If I'm reading this right, similar to --task_worker_local_memory but instead the amount allocated is set in the compiler based on the number of logical workgroups rather than the number of physical ones.

qedawkins avatar Jun 05 '25 14:06 qedawkins

Do you think you can sketch out what an iree_linalg_ext.empty with an encoding would look like? The Mtile/Ntile thing is interesting and I think I understand that to be the case I mention above where all the dimensions change, which means we definitely want to go the route of shapeof returning all dynamic dimensions (not just substituting ones not provided originally). e.g. %Mtile, %Ntile, %CUs = stream.tensor.shapeof on(#some.device) tensor<?x?x?xf32, #iree_encoding.streamk<...>{%M, %N} or something?

benvanik avatar Jun 05 '25 14:06 benvanik

Still thinking it through, but it depends on how much we want to specialize tile sizes. For example, stream-k almost always wants to pick the same tile sizes, in which case we don't even need anything other than the device

%streamk_empty = iree_linalg_ext.empty() : tensor<?x?x?xf32, #iree_encoding.streamk<element types>>>

We could also choose to go maximally verbose and pass the full iteration space to specialize the tile sizes.

%matmul = linalg.matmul
%unfolded_iteration_space:n = linalg_ext.get_iteration_space %matmul
%streamk_empty = iree_linalg_ext.empty(%unfolded_iteration_space:n) : tensor<?x?x?xf32, #iree_encoding.streamk<element types>>>

Note that the rank of the encoded tensor is always 3-d, regardless of the rank of the matmul (i.e. outer dimensions don't matter, they just contribute to the total tile count). Also note that it's possible for this tensor to resolve to size 0 (if the tile count == #CUs).

..........

Please write out, word for word, the stretch of the compiler discussion above from "Still thinking it" through "the tile sizes.".

..........

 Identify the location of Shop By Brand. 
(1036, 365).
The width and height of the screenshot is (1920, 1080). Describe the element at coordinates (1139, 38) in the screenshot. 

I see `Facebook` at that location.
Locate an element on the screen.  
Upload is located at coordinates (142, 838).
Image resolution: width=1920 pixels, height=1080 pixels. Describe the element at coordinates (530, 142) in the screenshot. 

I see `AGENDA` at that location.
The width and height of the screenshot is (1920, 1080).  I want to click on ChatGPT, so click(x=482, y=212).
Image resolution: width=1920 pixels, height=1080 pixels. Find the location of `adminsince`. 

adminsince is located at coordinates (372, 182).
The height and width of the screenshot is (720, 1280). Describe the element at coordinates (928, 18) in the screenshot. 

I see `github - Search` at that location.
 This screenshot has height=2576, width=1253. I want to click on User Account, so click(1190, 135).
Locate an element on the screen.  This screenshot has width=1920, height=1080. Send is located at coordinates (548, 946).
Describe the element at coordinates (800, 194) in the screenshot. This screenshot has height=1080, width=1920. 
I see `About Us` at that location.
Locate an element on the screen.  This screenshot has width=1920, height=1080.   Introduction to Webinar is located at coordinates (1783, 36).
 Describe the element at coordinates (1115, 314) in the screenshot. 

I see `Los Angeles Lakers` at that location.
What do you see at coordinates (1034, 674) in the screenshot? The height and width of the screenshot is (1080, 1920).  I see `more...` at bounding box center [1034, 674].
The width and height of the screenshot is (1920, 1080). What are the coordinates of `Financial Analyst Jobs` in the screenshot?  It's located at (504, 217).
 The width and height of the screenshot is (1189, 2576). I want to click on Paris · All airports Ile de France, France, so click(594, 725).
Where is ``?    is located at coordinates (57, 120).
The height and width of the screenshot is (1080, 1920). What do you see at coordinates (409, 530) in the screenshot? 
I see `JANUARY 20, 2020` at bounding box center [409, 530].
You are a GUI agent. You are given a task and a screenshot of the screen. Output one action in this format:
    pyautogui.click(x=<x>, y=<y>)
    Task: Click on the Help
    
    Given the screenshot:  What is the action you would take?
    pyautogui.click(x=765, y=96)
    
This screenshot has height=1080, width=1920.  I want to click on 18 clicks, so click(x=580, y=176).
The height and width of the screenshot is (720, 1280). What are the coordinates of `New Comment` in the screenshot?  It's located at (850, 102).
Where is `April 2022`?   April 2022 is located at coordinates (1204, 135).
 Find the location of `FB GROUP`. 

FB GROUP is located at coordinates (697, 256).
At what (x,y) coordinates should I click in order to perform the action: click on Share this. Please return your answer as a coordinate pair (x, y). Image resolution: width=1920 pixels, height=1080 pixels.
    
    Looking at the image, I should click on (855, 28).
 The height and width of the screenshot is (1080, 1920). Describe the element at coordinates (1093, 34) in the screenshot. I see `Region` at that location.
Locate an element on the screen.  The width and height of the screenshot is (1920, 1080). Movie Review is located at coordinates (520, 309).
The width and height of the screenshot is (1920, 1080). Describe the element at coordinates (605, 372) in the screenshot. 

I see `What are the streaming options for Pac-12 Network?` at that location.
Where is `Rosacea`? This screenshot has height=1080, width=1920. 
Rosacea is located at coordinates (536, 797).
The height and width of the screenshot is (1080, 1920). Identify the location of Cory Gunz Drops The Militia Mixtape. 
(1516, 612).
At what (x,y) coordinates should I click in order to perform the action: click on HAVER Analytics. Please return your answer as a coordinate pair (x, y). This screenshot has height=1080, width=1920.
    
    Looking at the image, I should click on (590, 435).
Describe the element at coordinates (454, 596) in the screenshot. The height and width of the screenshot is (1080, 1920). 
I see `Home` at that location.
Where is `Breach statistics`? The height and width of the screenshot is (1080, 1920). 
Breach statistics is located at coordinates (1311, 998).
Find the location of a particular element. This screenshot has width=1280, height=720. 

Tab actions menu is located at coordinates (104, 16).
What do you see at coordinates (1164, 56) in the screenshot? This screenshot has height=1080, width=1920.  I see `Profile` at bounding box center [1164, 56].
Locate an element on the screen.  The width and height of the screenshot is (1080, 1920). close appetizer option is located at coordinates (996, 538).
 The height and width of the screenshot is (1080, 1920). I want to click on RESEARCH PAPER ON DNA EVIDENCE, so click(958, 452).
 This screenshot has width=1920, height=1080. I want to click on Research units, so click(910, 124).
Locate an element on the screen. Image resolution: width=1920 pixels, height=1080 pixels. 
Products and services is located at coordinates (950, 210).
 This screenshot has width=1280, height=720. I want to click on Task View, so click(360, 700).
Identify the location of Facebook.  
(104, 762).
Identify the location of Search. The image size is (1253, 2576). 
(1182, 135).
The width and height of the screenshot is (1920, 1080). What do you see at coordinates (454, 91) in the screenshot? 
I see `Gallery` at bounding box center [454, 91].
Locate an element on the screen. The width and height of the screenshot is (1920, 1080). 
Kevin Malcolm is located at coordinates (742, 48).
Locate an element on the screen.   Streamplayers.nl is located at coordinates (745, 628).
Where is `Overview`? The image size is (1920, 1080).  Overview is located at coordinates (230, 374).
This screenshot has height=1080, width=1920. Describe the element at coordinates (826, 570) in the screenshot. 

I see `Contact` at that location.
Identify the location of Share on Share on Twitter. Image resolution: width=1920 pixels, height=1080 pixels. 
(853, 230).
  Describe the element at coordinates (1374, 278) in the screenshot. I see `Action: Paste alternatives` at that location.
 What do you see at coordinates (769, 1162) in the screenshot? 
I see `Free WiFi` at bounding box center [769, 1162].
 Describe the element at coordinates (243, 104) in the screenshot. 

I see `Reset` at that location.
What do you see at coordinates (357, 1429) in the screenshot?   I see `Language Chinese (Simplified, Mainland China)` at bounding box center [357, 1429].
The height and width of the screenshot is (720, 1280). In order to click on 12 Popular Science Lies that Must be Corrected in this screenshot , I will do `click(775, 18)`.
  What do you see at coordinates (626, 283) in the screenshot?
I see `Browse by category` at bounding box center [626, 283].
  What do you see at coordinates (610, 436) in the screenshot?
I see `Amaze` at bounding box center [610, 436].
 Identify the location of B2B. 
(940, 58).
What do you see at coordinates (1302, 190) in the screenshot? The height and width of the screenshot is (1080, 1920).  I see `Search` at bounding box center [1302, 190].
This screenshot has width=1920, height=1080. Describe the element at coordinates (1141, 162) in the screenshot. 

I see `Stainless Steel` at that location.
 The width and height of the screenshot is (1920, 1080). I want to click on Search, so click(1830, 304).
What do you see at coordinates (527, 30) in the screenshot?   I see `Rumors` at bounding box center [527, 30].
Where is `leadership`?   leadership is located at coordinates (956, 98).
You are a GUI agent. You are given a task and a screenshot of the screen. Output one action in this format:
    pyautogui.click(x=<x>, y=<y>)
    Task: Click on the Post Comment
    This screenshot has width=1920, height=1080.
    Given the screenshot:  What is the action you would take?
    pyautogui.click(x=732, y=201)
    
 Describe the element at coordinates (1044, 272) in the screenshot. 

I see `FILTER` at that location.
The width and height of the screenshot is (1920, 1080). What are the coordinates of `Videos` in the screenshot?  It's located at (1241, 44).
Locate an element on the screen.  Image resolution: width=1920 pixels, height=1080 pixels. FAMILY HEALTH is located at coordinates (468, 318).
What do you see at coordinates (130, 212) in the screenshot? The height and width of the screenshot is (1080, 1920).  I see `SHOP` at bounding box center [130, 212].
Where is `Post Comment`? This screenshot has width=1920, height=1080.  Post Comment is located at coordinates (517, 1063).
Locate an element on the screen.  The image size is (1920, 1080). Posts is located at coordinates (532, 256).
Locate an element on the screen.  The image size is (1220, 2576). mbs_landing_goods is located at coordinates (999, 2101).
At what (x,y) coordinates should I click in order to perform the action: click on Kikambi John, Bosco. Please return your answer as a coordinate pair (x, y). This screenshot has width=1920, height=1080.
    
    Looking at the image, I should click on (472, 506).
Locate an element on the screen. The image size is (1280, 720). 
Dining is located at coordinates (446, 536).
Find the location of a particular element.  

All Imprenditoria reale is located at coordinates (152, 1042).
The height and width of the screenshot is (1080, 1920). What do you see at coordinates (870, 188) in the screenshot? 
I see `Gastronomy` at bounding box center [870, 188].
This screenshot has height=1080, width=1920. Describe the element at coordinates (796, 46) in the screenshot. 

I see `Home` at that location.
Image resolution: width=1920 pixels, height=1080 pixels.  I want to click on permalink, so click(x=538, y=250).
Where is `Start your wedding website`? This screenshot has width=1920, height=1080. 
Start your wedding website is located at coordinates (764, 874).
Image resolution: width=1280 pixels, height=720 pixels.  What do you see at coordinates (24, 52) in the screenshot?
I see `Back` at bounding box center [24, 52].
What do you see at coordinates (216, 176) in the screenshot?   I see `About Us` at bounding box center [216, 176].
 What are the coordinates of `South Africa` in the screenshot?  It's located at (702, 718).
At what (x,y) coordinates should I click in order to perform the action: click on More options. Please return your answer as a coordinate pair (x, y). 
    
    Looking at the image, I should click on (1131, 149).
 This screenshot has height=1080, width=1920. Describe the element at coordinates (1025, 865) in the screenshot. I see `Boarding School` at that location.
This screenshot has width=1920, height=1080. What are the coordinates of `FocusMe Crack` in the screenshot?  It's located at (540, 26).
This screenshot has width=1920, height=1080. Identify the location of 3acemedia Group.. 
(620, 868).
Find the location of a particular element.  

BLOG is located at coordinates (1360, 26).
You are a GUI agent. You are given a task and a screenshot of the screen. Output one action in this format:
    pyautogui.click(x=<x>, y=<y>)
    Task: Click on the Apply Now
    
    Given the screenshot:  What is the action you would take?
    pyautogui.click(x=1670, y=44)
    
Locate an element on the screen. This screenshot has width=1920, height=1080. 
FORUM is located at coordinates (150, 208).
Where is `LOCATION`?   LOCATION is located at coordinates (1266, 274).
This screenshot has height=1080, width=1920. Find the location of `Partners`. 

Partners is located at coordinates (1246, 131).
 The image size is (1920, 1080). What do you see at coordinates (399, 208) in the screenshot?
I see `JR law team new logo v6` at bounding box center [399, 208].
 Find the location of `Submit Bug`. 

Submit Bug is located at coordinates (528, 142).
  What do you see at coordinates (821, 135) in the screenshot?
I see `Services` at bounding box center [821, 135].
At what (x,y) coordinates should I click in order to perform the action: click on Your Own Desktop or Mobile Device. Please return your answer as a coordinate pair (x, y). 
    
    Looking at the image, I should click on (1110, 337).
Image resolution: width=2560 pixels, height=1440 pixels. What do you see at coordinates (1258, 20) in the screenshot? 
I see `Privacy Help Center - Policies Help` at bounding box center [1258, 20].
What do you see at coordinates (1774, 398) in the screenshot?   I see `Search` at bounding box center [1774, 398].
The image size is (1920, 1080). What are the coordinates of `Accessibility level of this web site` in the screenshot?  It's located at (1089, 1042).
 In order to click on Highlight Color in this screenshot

..........

■ **PROBLEM SOLUTION**:
Still thinking it through, but it depends on how much we want to specialize tile sizes. For example, stream-k almost always wants to pick the same tile sizes, in which case we don't even need anything other than the device

%streamk_empty = iree_linalg_ext.empty() : tensor<?x?x?xf32, #iree_encoding.streamk<element types>>>

We could also choose to go maximally verbose and pass the full iteration space to specialize the tile sizes.